**Text shown**.
****************************************

Thursday, January 27, 2011

Paraphrased, but accurate...

I'm still surprised at how many people cannot distinguish between the American economy and the American stock market.

The American economy is the sum of all the goods and services that are produced in this economy every day. Electronics, vehicles, chickens, cross country shipments. That's the American economy, and it's independently strong or weak from the stock market.

The stock market is something very different. There is no economy and no production of goods and services. There are only fantasies in which people from one hour to the next decide that this or that company is worth so many billions, more or less. It doesn't have a thing to do with reality or with the American economy.

It does not matter at all whether the stock market drops or rises. It only means that a bunch of heavy speculators are now moving their shareholdings from one place to another. In order to protect their clients' profit interests, they systematically and deliberately damage the American economy.

--Paraphrased from The Girl with the Dragon Tattoo by Steig Larsson

Wednesday, January 26, 2011

Quote of the Day

"Ain't it funny how many hundreds of thousands of soldiers we can recruit with nerve. But we just can't find one politician in a million with backbone." --American humorist Will Rogers (1879-1935)

****************************************

**Given information**.
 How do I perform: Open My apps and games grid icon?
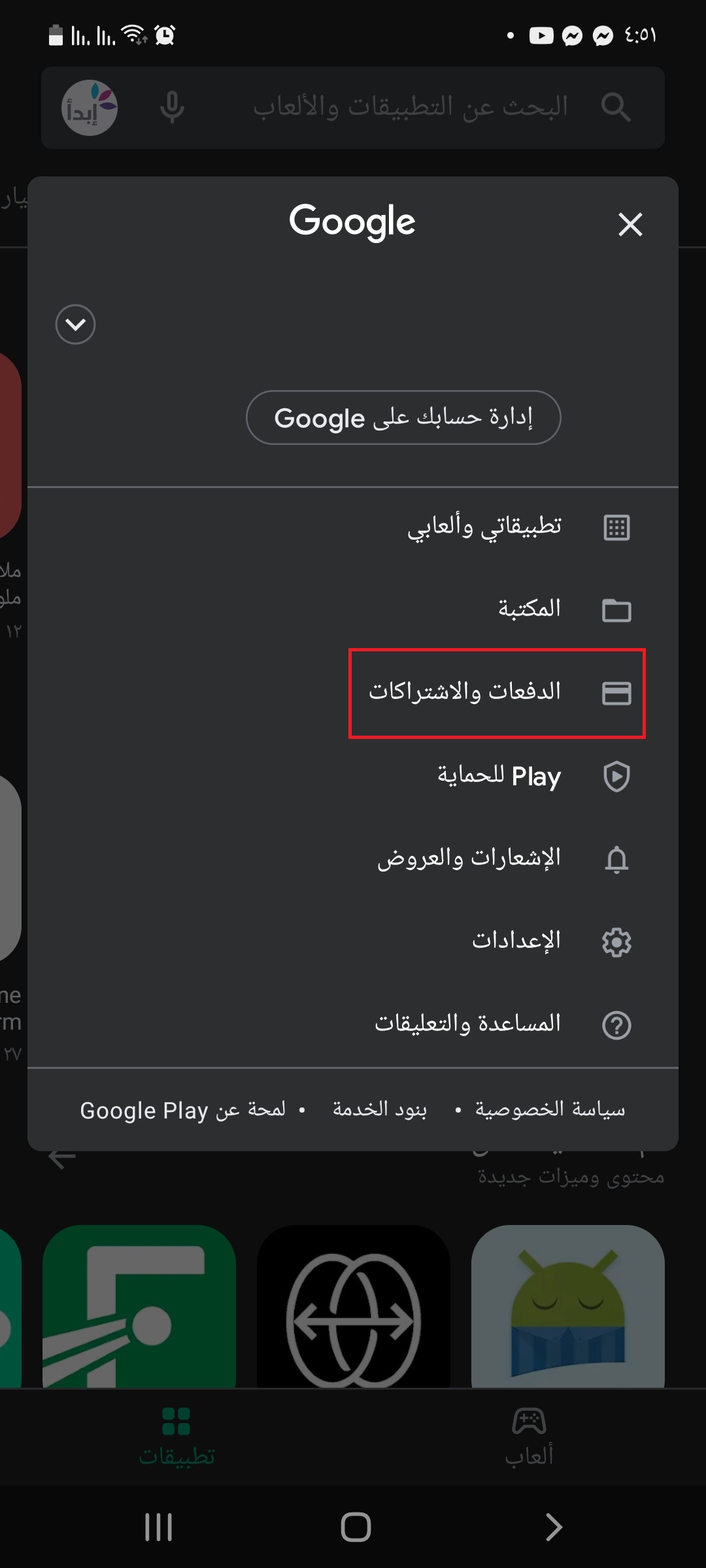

****************************************

Reproduce word for word the stretch from "I'm still surprised" through "the stock market." in the blog post on the economy and the stock market.

I'm still surprised at how many people cannot distinguish between the American economy and the American stock market.

The American economy is the sum of all the goods and services that are produced in this economy every day. Electronics, vehicles, chickens, cross country shipments. That's the American economy, and it's independently strong or weak from the stock market.